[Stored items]
════
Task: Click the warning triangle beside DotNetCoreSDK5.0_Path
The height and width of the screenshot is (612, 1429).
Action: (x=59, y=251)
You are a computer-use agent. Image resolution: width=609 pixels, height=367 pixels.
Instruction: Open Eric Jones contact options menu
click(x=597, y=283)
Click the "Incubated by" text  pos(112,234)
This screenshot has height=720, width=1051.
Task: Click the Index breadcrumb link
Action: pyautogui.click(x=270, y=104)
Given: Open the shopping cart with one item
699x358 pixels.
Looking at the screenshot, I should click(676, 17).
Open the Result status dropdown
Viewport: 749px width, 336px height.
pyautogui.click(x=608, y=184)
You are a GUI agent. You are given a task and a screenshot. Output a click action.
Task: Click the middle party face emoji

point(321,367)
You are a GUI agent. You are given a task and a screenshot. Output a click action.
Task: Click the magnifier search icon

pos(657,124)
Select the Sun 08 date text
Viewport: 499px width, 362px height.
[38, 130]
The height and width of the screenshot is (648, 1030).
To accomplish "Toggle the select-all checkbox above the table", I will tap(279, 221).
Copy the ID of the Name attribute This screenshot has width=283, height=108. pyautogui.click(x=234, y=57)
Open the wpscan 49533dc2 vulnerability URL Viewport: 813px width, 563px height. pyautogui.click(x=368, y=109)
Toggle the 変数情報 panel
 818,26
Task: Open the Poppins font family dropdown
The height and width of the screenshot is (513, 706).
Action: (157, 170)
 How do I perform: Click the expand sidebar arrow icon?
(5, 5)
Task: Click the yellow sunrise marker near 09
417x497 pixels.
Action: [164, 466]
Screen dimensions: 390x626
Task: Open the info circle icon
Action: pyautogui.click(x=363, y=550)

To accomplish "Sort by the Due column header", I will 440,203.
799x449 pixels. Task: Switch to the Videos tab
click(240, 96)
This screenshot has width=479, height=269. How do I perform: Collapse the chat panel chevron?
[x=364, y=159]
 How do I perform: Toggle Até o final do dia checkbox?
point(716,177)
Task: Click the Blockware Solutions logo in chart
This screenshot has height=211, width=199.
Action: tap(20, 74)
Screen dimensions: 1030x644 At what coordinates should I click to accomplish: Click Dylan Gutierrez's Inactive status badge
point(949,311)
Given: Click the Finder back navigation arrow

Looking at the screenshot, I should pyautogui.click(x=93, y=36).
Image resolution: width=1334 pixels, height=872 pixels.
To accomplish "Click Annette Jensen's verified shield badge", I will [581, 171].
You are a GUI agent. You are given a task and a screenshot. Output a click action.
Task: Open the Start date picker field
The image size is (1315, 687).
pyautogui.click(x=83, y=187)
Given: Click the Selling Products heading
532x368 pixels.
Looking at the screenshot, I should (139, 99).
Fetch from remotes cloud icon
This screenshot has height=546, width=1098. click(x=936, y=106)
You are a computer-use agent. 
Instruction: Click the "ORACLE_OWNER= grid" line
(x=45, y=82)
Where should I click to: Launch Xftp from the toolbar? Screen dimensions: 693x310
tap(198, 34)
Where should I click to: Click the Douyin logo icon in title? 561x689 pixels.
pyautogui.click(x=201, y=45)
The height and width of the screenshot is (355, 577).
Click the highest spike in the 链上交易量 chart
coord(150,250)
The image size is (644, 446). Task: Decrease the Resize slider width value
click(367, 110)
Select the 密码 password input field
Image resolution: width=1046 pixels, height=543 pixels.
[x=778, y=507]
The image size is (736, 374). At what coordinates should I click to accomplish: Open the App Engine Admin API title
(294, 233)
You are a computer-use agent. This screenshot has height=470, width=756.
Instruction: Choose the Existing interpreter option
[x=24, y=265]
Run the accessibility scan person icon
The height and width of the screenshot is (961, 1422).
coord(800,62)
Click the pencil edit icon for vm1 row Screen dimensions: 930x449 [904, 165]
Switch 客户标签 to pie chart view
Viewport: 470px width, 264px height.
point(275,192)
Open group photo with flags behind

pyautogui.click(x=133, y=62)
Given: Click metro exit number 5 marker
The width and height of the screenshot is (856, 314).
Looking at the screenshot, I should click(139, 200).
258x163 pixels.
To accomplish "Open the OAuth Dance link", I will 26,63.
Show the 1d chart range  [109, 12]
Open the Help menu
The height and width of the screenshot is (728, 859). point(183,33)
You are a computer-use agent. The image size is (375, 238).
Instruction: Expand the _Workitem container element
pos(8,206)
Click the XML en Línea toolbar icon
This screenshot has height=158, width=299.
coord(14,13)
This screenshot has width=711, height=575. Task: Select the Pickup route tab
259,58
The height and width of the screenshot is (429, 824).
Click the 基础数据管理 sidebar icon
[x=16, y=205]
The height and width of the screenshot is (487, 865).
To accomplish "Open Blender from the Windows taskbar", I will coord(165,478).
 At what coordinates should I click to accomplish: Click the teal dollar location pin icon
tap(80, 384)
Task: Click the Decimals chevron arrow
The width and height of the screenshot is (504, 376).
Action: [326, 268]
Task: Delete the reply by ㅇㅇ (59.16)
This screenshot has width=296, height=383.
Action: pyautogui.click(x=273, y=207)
════
**Requirement:**
The records above need copying again. Keep each word as it is.

**Exercise output:**
Task: Click the warning triangle beside DotNetCoreSDK5.0_Path
The height and width of the screenshot is (612, 1429).
Action: (x=59, y=251)
You are a computer-use agent. Image resolution: width=609 pixels, height=367 pixels.
Instruction: Open Eric Jones contact options menu
click(x=597, y=283)
Click the "Incubated by" text  pos(112,234)
This screenshot has height=720, width=1051.
Task: Click the Index breadcrumb link
Action: pyautogui.click(x=270, y=104)
Given: Open the shopping cart with one item
699x358 pixels.
Looking at the screenshot, I should click(676, 17).
Open the Result status dropdown
Viewport: 749px width, 336px height.
pyautogui.click(x=608, y=184)
You are a GUI agent. You are given a task and a screenshot. Output a click action.
Task: Click the middle party face emoji

point(321,367)
You are a GUI agent. You are given a task and a screenshot. Output a click action.
Task: Click the magnifier search icon

pos(657,124)
Select the Sun 08 date text
Viewport: 499px width, 362px height.
[38, 130]
The height and width of the screenshot is (648, 1030).
To accomplish "Toggle the select-all checkbox above the table", I will tap(279, 221).
Copy the ID of the Name attribute This screenshot has width=283, height=108. pyautogui.click(x=234, y=57)
Open the wpscan 49533dc2 vulnerability URL Viewport: 813px width, 563px height. pyautogui.click(x=368, y=109)
Toggle the 変数情報 panel
 818,26
Task: Open the Poppins font family dropdown
The height and width of the screenshot is (513, 706).
Action: (157, 170)
 How do I perform: Click the expand sidebar arrow icon?
(5, 5)
Task: Click the yellow sunrise marker near 09
417x497 pixels.
Action: [164, 466]
Screen dimensions: 390x626
Task: Open the info circle icon
Action: pyautogui.click(x=363, y=550)

To accomplish "Sort by the Due column header", I will 440,203.
799x449 pixels. Task: Switch to the Videos tab
click(240, 96)
This screenshot has width=479, height=269. How do I perform: Collapse the chat panel chevron?
[x=364, y=159]
 How do I perform: Toggle Até o final do dia checkbox?
point(716,177)
Task: Click the Blockware Solutions logo in chart
This screenshot has height=211, width=199.
Action: tap(20, 74)
Screen dimensions: 1030x644 At what coordinates should I click to accomplish: Click Dylan Gutierrez's Inactive status badge
point(949,311)
Given: Click the Finder back navigation arrow

Looking at the screenshot, I should pyautogui.click(x=93, y=36).
Image resolution: width=1334 pixels, height=872 pixels.
To accomplish "Click Annette Jensen's verified shield badge", I will [581, 171].
You are a GUI agent. You are given a task and a screenshot. Output a click action.
Task: Open the Start date picker field
The image size is (1315, 687).
pyautogui.click(x=83, y=187)
Given: Click the Selling Products heading
532x368 pixels.
Looking at the screenshot, I should (139, 99).
Fetch from remotes cloud icon
This screenshot has height=546, width=1098. click(x=936, y=106)
You are a computer-use agent. 
Instruction: Click the "ORACLE_OWNER= grid" line
(x=45, y=82)
Where should I click to: Launch Xftp from the toolbar? Screen dimensions: 693x310
tap(198, 34)
Where should I click to: Click the Douyin logo icon in title? 561x689 pixels.
pyautogui.click(x=201, y=45)
The height and width of the screenshot is (355, 577).
Click the highest spike in the 链上交易量 chart
coord(150,250)
The image size is (644, 446). Task: Decrease the Resize slider width value
click(367, 110)
Select the 密码 password input field
Image resolution: width=1046 pixels, height=543 pixels.
[x=778, y=507]
The image size is (736, 374). At what coordinates should I click to accomplish: Open the App Engine Admin API title
(294, 233)
You are a computer-use agent. This screenshot has height=470, width=756.
Instruction: Choose the Existing interpreter option
[x=24, y=265]
Run the accessibility scan person icon
The height and width of the screenshot is (961, 1422).
coord(800,62)
Click the pencil edit icon for vm1 row Screen dimensions: 930x449 [904, 165]
Switch 客户标签 to pie chart view
Viewport: 470px width, 264px height.
point(275,192)
Open group photo with flags behind

pyautogui.click(x=133, y=62)
Given: Click metro exit number 5 marker
The width and height of the screenshot is (856, 314).
Looking at the screenshot, I should click(139, 200).
258x163 pixels.
To accomplish "Open the OAuth Dance link", I will 26,63.
Show the 1d chart range  [109, 12]
Open the Help menu
The height and width of the screenshot is (728, 859). point(183,33)
You are a computer-use agent. The image size is (375, 238).
Instruction: Expand the _Workitem container element
pos(8,206)
Click the XML en Línea toolbar icon
This screenshot has height=158, width=299.
coord(14,13)
This screenshot has width=711, height=575. Task: Select the Pickup route tab
259,58
The height and width of the screenshot is (429, 824).
Click the 基础数据管理 sidebar icon
[x=16, y=205]
The height and width of the screenshot is (487, 865).
To accomplish "Open Blender from the Windows taskbar", I will coord(165,478).
 At what coordinates should I click to accomplish: Click the teal dollar location pin icon
tap(80, 384)
Task: Click the Decimals chevron arrow
The width and height of the screenshot is (504, 376).
Action: [326, 268]
Task: Delete the reply by ㅇㅇ (59.16)
This screenshot has width=296, height=383.
Action: pyautogui.click(x=273, y=207)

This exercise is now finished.